Item-location material:
= = = =
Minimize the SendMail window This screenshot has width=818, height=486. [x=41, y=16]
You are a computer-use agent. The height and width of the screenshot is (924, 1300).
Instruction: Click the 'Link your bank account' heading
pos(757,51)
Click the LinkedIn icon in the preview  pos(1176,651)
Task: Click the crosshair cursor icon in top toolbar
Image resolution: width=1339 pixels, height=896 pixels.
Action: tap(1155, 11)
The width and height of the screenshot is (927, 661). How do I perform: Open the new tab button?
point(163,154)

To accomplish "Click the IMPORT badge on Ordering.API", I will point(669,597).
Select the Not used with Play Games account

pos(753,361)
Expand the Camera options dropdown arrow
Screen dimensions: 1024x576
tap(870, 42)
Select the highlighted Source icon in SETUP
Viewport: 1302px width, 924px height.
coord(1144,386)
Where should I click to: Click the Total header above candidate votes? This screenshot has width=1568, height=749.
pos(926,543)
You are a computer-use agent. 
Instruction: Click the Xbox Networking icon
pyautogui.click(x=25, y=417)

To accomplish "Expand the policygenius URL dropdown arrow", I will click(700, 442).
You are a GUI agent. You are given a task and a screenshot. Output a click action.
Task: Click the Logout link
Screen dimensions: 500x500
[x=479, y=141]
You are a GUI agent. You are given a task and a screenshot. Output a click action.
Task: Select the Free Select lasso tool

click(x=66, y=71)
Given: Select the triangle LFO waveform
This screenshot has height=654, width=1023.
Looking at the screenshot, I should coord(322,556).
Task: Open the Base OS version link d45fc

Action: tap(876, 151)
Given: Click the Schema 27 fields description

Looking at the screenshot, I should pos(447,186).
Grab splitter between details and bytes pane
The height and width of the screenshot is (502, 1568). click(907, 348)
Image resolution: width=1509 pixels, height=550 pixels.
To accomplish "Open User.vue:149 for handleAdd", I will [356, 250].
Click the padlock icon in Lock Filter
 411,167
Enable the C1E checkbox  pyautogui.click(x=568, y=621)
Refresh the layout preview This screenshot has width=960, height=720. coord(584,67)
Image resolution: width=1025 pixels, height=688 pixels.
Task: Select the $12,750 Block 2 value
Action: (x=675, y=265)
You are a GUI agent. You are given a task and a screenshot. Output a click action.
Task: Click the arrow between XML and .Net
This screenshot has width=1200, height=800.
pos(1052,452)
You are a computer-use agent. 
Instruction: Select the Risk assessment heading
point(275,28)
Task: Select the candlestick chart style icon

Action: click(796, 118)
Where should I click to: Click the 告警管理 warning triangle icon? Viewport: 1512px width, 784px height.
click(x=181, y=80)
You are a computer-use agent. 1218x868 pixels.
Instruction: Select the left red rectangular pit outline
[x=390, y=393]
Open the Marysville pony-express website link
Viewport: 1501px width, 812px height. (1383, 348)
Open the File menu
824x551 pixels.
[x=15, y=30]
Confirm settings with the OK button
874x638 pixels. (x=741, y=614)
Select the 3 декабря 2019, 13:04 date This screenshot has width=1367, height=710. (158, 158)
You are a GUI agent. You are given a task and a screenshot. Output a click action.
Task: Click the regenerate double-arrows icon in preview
= = = =
- [Your task]: Copy out, unchanged, everything from the line containing "Image resolution: width=1509" down to the last line of the material, including both of those lines.

- [Expected answer]:
Image resolution: width=1509 pixels, height=550 pixels.
To accomplish "Open User.vue:149 for handleAdd", I will [356, 250].
Click the padlock icon in Lock Filter
 411,167
Enable the C1E checkbox  pyautogui.click(x=568, y=621)
Refresh the layout preview This screenshot has width=960, height=720. coord(584,67)
Image resolution: width=1025 pixels, height=688 pixels.
Task: Select the $12,750 Block 2 value
Action: (x=675, y=265)
You are a GUI agent. You are given a task and a screenshot. Output a click action.
Task: Click the arrow between XML and .Net
This screenshot has width=1200, height=800.
pos(1052,452)
You are a computer-use agent. 
Instruction: Select the Risk assessment heading
point(275,28)
Task: Select the candlestick chart style icon

Action: click(796, 118)
Where should I click to: Click the 告警管理 warning triangle icon? Viewport: 1512px width, 784px height.
click(x=181, y=80)
You are a computer-use agent. 1218x868 pixels.
Instruction: Select the left red rectangular pit outline
[x=390, y=393]
Open the Marysville pony-express website link
Viewport: 1501px width, 812px height. (1383, 348)
Open the File menu
824x551 pixels.
[x=15, y=30]
Confirm settings with the OK button
874x638 pixels. (x=741, y=614)
Select the 3 декабря 2019, 13:04 date This screenshot has width=1367, height=710. (158, 158)
You are a GUI agent. You are given a task and a screenshot. Output a click action.
Task: Click the regenerate double-arrows icon in preview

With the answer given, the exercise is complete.